Notre Père [le fondateur] ne pourra agir en nous que si nous développons une attitude docile à l’action du Saint Esprit qui nous pousse à nous laisser modeler par les directeurs, à bien accepter la correction fraternelle, à ouvrir notre cœur avec sincérité dans la direction spirituelle… Ainsi la grâce de Dieu entrera à flots dans notre âme et nous transformera en Opus Dei. Et, si nous avons été fidèles, quand nous nous regarderons dans le miroir de l’examen de conscience, nous ne verrons pas le pauvre reflet d’un être plein de misères, mais le visage de notre Modèle, Jésus-Christ, et celui de notre Père[10].

On ne sait plus très bien si c’est le Saint Esprit qui agit en nous, ou le fondateur.

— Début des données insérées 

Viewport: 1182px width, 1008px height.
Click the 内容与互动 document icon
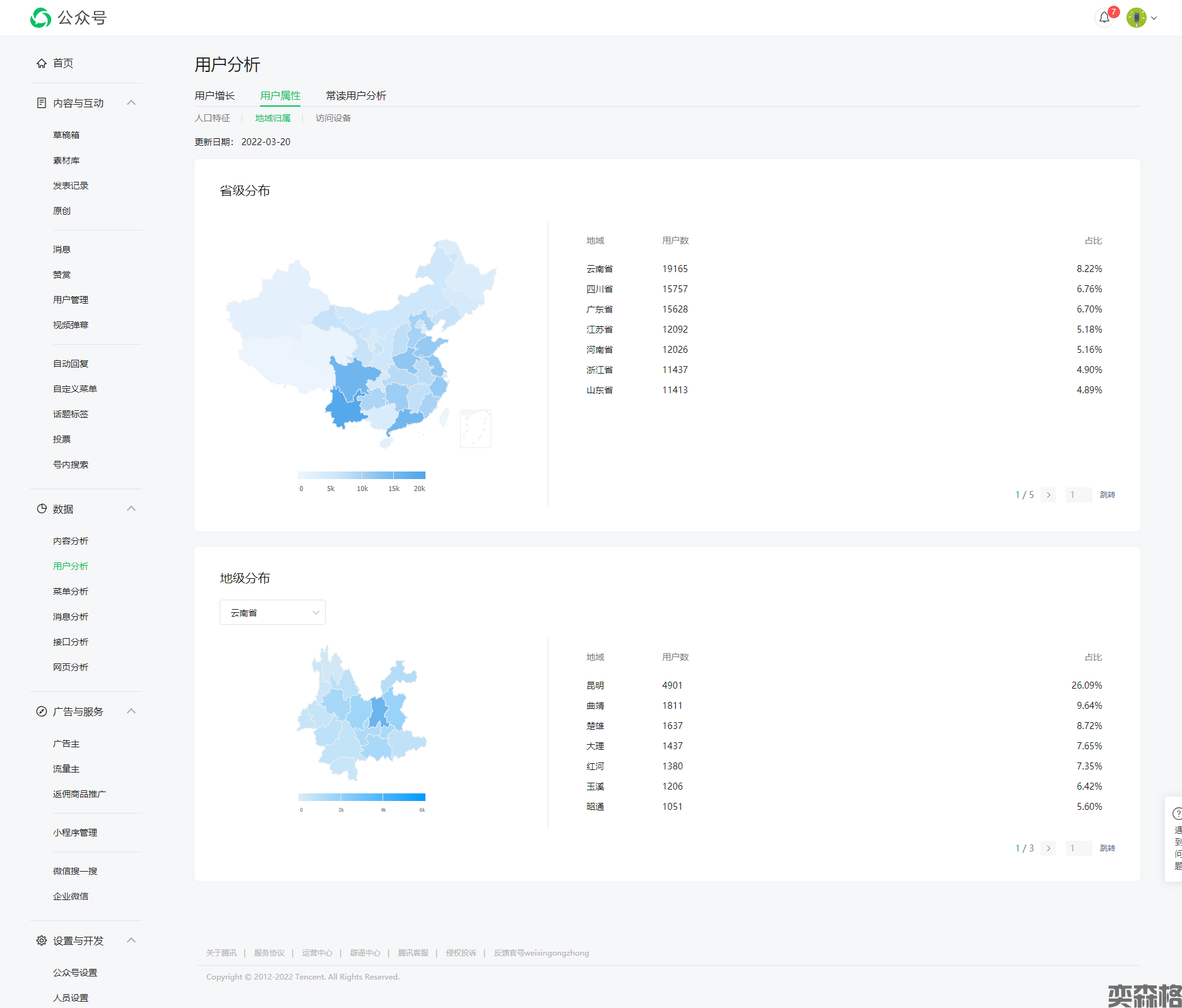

Peut-on compter sur les directeurs pour nous éclairer ?




  1. Catéchisme de la Prélature de la Sainte Croix et Opus Dei (édition 2003), n° 349.
  2. Ibid., n° 354.
  3. Ibid., n° 151.
  4. Expériences sur la manière de mener l’entretien fraternel, 19 mars 2001, p. 12 i 49.
  5. Saint Josémaria, Instruction, 31-V-1936, n° 10.
  6. Méditation Ressembler à notre Père, Crónica, juin 1985, p. 590-596.
  7. Don Alvaro, Réunion 26 juin 1977, Crónica, 1977, p. 763.
  8. Saint Josémaria, méditation Le bon pasteur, 12 mars 1961.
  9. Saint Josémaria, Méditations IV, p. 354.
  10. Don Alvaro, tertulia 26 juin 1977, Crónica, 1977, p. 763.